The third ReelShort production Mattox starred in was a romantic comedy about professional ice hockey called Breaking the Ice. Mattox played the personal assistant to an NHL player, who naturally, was also his secret baby mama. The show became a runaway success, with over 300 million views on ReelShort.
Mattox says she has been surprised by how devoted her fans are, a large number of whom are in the Philippines. In May, some of them paid to put a picture of her face on a billboard in Times Square to celebrate her birthday. Earlier this month, they rented another billboard in Manila to advertise her latest production. Your show 'had me in a chokehold,' one commenter wrote on her personal TikTok account, where she has amassed over 130,000 followers.
What ReelShort did after Breaking the Ice became a hit demonstrates the real secret behind its success. The company quickly adapted it for the Spanish-speaking and Japanese-speaking markets, but rather than dubbing the existing dialog or simply swapping the actors, it changed key aspects of the plot. In the Spanish version, the male protagonist became a soccer player, while in the Japanese version, he was a baseball star. The original series debuted in July 2024; the locally filmed adaptations dropped in September and December the same year.
In Hollywood, that kind of speed is unfathomable. Four years after the Korean Netflix show Squid Game became a global sensation, the American adaptation is still only rumored to be in the works. The short drama industry can move much faster not only because its production costs are low, but because startups like ReelShort have mastered the art of localization—after all, they first had to export the genre from China. While Sensor Tower says US audiences still represent about 49 percent of the global revenues, half of downloads of short drama apps this year have come from Latin America and Southeast Asia. That explains why ReelShort produced its hit English show The Double Life of My Billionaire Husband in five other languages, and why it has started working with legacy telenovela production companies in Colombia. Chinese Roots
ReelShort's parent company, Crazy Maple Studio, was previously majority-controlled by COL Group, one of the largest digital novel publishers in China. The startup now says its founder, Joey Jia, owns the company, though COL Group continues to hold 49 percent of shares. Even as the genre goes global, most of the people making short dramas in the US still appear to be Chinese immigrants or Chinese Americans, largely because they are more familiar with how it works.
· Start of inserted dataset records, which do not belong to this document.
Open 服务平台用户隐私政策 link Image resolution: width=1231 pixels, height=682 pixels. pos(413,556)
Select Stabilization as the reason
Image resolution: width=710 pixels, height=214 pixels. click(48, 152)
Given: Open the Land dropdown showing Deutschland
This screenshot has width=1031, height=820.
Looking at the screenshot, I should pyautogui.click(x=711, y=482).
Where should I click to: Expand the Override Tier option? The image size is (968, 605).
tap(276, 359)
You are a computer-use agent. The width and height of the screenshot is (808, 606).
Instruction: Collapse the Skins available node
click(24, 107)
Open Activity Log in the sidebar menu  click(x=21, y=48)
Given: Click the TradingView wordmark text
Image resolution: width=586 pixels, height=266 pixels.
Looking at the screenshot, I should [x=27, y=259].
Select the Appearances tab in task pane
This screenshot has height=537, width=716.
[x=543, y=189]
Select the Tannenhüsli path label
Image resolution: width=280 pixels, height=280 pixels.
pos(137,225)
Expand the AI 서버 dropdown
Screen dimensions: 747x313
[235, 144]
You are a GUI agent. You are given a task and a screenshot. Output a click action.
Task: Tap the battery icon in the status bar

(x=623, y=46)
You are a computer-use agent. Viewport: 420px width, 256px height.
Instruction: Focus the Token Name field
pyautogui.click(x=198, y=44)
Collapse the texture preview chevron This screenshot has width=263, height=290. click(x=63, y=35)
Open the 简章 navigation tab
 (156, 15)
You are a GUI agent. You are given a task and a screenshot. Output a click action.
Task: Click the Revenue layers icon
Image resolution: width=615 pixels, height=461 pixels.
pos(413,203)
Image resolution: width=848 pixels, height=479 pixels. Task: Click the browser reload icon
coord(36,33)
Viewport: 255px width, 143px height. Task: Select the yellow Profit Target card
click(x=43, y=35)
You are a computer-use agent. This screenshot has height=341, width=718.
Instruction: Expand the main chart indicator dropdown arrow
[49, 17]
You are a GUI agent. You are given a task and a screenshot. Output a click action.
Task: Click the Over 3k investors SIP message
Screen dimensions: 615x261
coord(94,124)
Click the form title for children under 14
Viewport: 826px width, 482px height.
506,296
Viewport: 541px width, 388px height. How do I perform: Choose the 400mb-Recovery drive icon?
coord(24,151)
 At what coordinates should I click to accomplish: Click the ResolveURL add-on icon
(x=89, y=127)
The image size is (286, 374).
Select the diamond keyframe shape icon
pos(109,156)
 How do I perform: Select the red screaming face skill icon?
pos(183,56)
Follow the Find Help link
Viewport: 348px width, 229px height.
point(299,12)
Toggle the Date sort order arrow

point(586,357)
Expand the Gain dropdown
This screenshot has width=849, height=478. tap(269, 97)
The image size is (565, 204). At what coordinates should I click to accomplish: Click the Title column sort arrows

Jay, a Los Angeles–based short-drama producer from China, says the industry still looks to China for guidance and inspiration. One of the key lessons it learned from China is the importance of collecting extremely granular user data. Which episode made people stop watching a show? Which one made them sign up for a subscription?
Jay gave me a specific example: Actors, she says, often react with the same loud gasp and shocked expression when they are slapped on screen. But if one show found that instructing an actor to kneel to the ground after getting hit in the face increased engagement, then all of the company's productions would typically incorporate the same thing into their plots.
I think there's something discreetly Chinese in the way these data-driven insights are finding their way into short-drama productions outside of China: The cheesy plots and cliff-hangers, no matter how simple they seem to be, are the result of years of hard work by Chinese scriptwriters who cracked the formula for evoking strong emotions from their viewers.
Jay says when a script from China is being localized in the US, there's sometimes a tendency among producers to make big adjustments to align with local cultural norms. But changing too much also risks undermining what made the show a hit in the first place. At the end of the day, 'this is not an industry that encourages innovation, unless you can prove that the innovation resulted in real revenues,' Jay says.